Non-compete agreements are not enforceable in California under most
circumstances. [1] Surprisingly, most companies I've worked with have not
updated their new-hire documents.

Having negotiated several consulting or employment contracts over the last few
years (in SF and San Jose), I can confirm that that most companies aim for
"everything you create belongs to us." I find that practice despicable.
Luckily it's usually a negotiable point.

I recently started with a company whose employment contract basically said,
whatever you do here belongs to us; whatever you do on your own time belongs
to you. This was refreshing.

[1] <http://boingboing.net/2008/08/08/california-supreme-c-1.html>

[http://en.wikipedia.org/wiki/Non-
compete_clause#Exceptions_-...](http://en.wikipedia.org/wiki/Non-
compete_clause#Exceptions_-_valid_non-compete_agreements_in_California)

------
ghshephard
I always wonder about about the "difficult" employees who balk at signing the
bog-standard silicon valley employment contract that the other 499/500
employees have signed. Are the contracts perfect? No. Are they designed to
screw you? Probably Not. If (Big IF) you are working for a reputable company,
and the contract looks reasonable, should anyone other than a principal
(Senior VP and above) bother to negotiate their employment contract? No.

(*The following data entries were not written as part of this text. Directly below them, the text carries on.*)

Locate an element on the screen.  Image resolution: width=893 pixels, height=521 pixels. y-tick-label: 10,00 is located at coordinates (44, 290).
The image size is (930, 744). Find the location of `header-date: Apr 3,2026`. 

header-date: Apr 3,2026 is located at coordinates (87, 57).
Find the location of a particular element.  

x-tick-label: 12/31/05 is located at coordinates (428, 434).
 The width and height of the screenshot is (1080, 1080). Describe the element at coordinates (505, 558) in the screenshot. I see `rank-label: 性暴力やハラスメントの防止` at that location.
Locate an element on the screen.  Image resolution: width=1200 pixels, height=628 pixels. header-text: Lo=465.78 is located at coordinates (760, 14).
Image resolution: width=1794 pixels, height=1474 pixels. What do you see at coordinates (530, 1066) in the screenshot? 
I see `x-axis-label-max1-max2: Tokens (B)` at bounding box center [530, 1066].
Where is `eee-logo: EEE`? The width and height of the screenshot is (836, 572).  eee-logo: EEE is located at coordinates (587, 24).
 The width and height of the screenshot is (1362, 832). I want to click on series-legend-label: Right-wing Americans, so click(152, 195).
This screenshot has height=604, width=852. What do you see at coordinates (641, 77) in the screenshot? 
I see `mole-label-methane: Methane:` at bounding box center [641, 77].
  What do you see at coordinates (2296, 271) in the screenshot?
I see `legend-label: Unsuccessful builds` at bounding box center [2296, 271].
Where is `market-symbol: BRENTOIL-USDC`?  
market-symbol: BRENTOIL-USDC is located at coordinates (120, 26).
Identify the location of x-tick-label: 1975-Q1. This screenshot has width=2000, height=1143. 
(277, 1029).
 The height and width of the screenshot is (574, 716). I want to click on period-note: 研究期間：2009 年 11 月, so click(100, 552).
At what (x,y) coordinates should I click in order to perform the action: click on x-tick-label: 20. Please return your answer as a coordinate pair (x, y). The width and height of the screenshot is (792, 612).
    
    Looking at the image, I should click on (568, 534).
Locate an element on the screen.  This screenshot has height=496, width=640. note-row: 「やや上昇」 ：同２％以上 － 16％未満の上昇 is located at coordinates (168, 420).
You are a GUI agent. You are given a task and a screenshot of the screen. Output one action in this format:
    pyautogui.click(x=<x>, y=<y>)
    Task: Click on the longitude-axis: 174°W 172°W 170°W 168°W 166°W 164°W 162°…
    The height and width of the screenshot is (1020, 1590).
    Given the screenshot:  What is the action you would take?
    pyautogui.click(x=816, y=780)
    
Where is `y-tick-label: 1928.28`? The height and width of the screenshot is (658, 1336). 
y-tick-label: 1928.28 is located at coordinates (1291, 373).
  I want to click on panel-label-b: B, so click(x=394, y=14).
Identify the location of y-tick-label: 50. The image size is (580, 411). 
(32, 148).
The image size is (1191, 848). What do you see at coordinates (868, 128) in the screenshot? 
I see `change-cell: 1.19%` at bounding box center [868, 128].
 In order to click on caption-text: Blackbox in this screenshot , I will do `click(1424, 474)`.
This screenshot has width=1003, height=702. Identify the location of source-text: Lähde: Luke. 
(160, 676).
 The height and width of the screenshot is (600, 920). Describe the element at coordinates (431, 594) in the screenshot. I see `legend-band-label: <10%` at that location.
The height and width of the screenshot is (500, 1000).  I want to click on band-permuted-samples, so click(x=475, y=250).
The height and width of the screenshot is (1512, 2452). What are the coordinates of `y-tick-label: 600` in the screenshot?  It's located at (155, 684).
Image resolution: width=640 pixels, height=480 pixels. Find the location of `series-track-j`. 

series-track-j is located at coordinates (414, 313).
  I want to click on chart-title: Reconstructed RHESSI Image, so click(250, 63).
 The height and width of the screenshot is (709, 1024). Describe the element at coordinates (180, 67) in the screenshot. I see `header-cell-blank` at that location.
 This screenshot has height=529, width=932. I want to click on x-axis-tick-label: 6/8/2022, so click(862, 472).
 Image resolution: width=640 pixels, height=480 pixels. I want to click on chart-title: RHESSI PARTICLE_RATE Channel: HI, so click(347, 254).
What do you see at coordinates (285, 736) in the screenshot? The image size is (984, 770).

Every line-employee I've seen who has tried to negotiate, modify, or change
the contract has just been told "That's the contract that you sign to work
here."

Seriously though, the "All you create are belong to us" clause is pretty much
a requirement for a company funded by the major VCs, who are clearly concerned
about their IP going out the door.

Now, termination contracts - that's where you have a little leverage,
particularly if the company doesn't want a stink and/or they think you have
grounds for a lawsuit. That six week severance can quickly turn into eight,
ten, or even twelve weeks if you know how to ask right.